● **WHAT IS REQUIRED**
Your result should be every line of the records below that contains the word "header".

● **PROVIDED DATA**
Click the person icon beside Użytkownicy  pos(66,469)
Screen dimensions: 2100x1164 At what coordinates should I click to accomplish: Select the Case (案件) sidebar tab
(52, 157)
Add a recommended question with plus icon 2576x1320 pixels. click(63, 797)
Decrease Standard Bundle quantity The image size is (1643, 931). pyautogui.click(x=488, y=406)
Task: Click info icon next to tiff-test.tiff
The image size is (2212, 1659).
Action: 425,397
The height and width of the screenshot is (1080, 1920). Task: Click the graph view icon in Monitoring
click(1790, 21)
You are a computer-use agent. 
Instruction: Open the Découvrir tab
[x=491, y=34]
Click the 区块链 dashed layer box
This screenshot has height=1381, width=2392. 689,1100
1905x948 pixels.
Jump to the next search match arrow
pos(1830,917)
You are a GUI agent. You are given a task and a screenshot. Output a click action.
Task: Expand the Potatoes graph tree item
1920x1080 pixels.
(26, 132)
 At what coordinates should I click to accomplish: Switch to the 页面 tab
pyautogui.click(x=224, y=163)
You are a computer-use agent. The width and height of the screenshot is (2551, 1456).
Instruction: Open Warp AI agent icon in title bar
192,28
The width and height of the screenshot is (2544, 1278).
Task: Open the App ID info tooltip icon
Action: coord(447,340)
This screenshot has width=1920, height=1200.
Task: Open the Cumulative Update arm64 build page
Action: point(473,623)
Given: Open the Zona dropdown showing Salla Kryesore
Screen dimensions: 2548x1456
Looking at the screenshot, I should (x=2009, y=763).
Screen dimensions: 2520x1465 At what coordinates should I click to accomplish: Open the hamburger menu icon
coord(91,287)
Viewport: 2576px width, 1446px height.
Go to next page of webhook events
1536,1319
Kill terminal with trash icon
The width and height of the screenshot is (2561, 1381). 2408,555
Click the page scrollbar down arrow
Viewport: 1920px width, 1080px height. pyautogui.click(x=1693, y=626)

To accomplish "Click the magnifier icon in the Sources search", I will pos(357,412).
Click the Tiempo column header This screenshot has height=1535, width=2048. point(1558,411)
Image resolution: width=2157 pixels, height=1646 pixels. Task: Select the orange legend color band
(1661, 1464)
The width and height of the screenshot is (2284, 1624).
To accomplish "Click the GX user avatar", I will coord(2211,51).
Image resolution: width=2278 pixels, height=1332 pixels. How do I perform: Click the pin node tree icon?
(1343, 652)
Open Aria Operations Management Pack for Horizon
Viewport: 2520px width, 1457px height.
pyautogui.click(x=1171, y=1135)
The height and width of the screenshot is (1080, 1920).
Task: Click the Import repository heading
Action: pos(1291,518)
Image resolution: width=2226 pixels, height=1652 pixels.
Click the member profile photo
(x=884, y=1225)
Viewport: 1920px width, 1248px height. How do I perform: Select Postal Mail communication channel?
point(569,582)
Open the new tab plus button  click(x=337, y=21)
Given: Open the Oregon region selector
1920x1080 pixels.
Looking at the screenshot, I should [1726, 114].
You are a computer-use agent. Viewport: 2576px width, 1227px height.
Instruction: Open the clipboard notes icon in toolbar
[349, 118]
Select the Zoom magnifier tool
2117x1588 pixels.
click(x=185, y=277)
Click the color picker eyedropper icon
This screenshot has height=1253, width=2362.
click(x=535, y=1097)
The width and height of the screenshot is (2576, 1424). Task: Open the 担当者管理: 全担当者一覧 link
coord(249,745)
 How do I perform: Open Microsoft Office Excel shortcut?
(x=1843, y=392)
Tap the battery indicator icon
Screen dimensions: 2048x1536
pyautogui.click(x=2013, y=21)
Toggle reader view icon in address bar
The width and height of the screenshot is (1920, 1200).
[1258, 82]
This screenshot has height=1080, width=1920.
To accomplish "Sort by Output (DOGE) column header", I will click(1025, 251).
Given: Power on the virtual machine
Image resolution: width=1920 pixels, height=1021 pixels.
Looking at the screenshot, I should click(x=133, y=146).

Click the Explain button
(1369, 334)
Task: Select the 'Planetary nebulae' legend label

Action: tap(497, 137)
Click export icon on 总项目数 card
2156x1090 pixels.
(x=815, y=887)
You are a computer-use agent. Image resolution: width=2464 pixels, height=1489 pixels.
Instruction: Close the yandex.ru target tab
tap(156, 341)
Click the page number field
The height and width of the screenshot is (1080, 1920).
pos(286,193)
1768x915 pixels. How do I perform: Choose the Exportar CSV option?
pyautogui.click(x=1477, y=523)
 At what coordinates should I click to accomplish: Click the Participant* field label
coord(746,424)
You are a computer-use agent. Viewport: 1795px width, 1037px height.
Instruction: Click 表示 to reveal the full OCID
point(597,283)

● **WORKED SOLUTION**
Click the Tiempo column header This screenshot has height=1535, width=2048. point(1558,411)
To accomplish "Sort by Output (DOGE) column header", I will click(1025, 251).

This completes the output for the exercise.